Please Don’t Let The Fugitive in Me Die, Dr. Livingstone

Please Don’t Let The Fugitive in Me Die, Dr. Livingstone

I told you I would write you something someday about how the black crows study the world from my home province of Nova Scotia. How genuinely convinced I was that you would have some intellectual interest in this kind of thing — knowing you the way I thought I knew you, then, that is. But I was wrong. You were appropriate in your response to me. I suppose I can find my way to see this now. You ignored what I said all together.

I can only assume then, that in the face of all this, you really do believe it is your job to do something more extraordinary for me than to use your mind to find your way into the mind of the female subject that is me. Well, then. Very well, then.

Yes, you are my professor and my graduate advisor and that’s the role you signed-up for. That’s the role you intend to keep and memorize ’til death tears us apart. And yes, I suppose, I too will come in time to accept this as just another banal, un-negotiable detail in my everyday academic existence.

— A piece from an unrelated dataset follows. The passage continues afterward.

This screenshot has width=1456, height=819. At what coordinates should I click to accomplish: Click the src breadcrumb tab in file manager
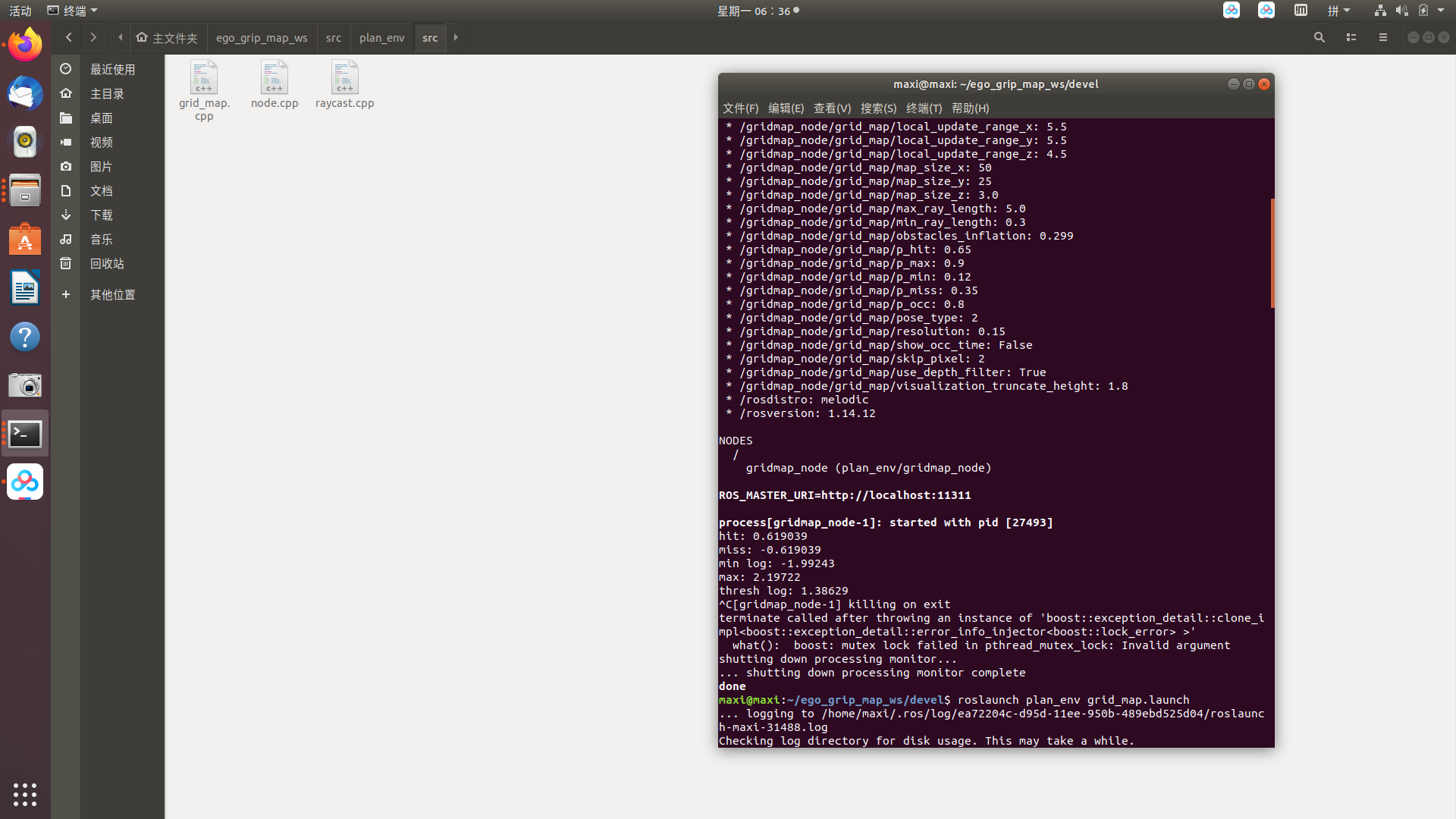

Still, I thought you should know that your stony silence brought a measure of sadness and suffering. For three days, I worked to make meaning of your unapologetic response. I worked at understanding only this much of it, that perhaps it was meant to emphasize something that needed emphasizing. In this regard then, I am glad we were able to come to some kind of mutual understanding about the role each of us is to play inside this academic arena.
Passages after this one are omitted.